January 20, 2016 5 min read 2 Comments

Nutrients That Promote Flexibility

Nutrients for Flexibility

In our recent blogs on flexibility I covered how to stay flexible with time, and foods that promote joint flexibility.

In this post, I’ll address the specific nutrients your body needs to maintain healthy connective tissue.

As always, a nutrient dense diet goes a long way toward promoting and maintaining health. Specific nutrient supplementation takes this one step farther, and provides your body with the exact nutrients and natural medicines that specifically target the make up of our connective tissues - namely cartilage, tendons and ligaments.

Vitamin C

You can add joint health to the long list of the ways vitamin C helps our health. Vitamin C acts as a catalyst in the manufacture of collagen, one of the main connective tissue proteins. Vitamin C is used to ‘connect’ two amino acids, proline and lysine to form the backbone of collagen. A good example of how important vitamin C is in the production of collagen is scurvy -the disease most noted by bleeding gums and loose teeth. A long time ago it was discovered that scurvy is really a condition caused by vitamin C deficiency.

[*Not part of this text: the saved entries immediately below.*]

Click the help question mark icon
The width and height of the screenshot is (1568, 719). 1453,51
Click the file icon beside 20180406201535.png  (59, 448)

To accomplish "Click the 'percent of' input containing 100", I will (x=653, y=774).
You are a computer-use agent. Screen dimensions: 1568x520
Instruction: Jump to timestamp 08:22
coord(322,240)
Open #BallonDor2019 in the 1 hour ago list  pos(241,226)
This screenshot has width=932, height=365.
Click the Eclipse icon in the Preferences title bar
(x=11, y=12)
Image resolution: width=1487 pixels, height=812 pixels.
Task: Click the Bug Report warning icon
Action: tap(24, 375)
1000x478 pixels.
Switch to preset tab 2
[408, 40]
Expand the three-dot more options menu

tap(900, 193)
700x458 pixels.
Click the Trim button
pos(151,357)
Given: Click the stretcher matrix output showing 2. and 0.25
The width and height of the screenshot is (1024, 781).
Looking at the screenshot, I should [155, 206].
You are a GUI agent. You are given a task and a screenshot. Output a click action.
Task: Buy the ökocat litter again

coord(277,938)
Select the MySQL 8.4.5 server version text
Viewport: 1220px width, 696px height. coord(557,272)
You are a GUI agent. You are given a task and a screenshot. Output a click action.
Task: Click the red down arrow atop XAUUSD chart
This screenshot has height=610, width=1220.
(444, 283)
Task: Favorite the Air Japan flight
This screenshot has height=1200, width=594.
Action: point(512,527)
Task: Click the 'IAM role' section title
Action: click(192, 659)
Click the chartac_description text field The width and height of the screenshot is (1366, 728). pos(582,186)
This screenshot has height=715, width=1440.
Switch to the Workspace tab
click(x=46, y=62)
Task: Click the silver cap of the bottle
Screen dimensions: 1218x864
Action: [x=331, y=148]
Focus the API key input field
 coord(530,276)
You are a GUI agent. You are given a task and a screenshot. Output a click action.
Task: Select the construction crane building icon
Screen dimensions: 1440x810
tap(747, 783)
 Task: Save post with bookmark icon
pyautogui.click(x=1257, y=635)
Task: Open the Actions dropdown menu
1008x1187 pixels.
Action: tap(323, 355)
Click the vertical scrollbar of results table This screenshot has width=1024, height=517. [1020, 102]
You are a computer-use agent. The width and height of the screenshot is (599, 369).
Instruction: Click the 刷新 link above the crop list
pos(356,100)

In scurvy, the gums and teeth aren’t the only tissues affected. Other symptoms include joint pain and dysfunction as the tendons and ligaments weaken. Blood vessels break down too (they are made of a special type of collagen) and this leads to bleeding and bruising. And of course the teeth weaken and can fall out as the connective tissues surrounding them can’t hold up.

These symptoms occur as the connective tissue throughout the body begins breaking down without adequate vitamin C to maintain and rebuild connective tissue. Remember, our bodies are constantly remaking themselves - tissues break down with wear and tear and are rebuilt on an ongoing basis.

And while I use the drastic example of scurvy, its easily avoided today with the widespread availability of fresh fruits that contain vitamin C. Remember though that vitamin C is used in many processes throughout the body and states of functional deficiency can certainly occur. This is why its important to not only consume foods rich in vitamin C on an ongoing basis, but supplementing with as little as 1,000 mg daily can ensure there’s enough to go around. 


A naturally occurring mineral, sulfur is best known for its “rotten egg” smell. If you’ve ever been to a hot spring, you can often smell it. Not to be confused with natural gas, which is artificially scented with the distinctive rotten egg smell to warn of a gas leak, sulfur dioxide gas isn’t flammable. 

It’s the third most common mineral in your body, and carries out many functions. One of sulfur’s most important roles is to maintain the bonds in the proteins in our bodies. And, the way in which proteins are bonded together dictates their function. You can think of sulfur as having an equally important role in our connective tissue as vitamin C.

Sulfur is readily available in our diets, especially in proteins (animal products). Sulfur is also found in the popular supplement MSM, or methylsulfonylmethane. MSM can then be found in grains, cow milk, fruits and veggies.

Besides helping with protein integrity, sulfur is also thought to slow the transmission of pain signals in our bodies. This is part of why hot springs are so popular, as they are rich in sulfur and people that bathe in them claim that their pain is relieved from doing so.

MSM and another sulfur-based supplement, DMSO are also taken for pain relief. MSM is typically very safe to take, however DMSO can interact with prescription drugs and can cause several side effects.

For joint pain support and relief, consider taking up to 3,000 milligrams in divided doses throughout the day (1,000 mg three times daily).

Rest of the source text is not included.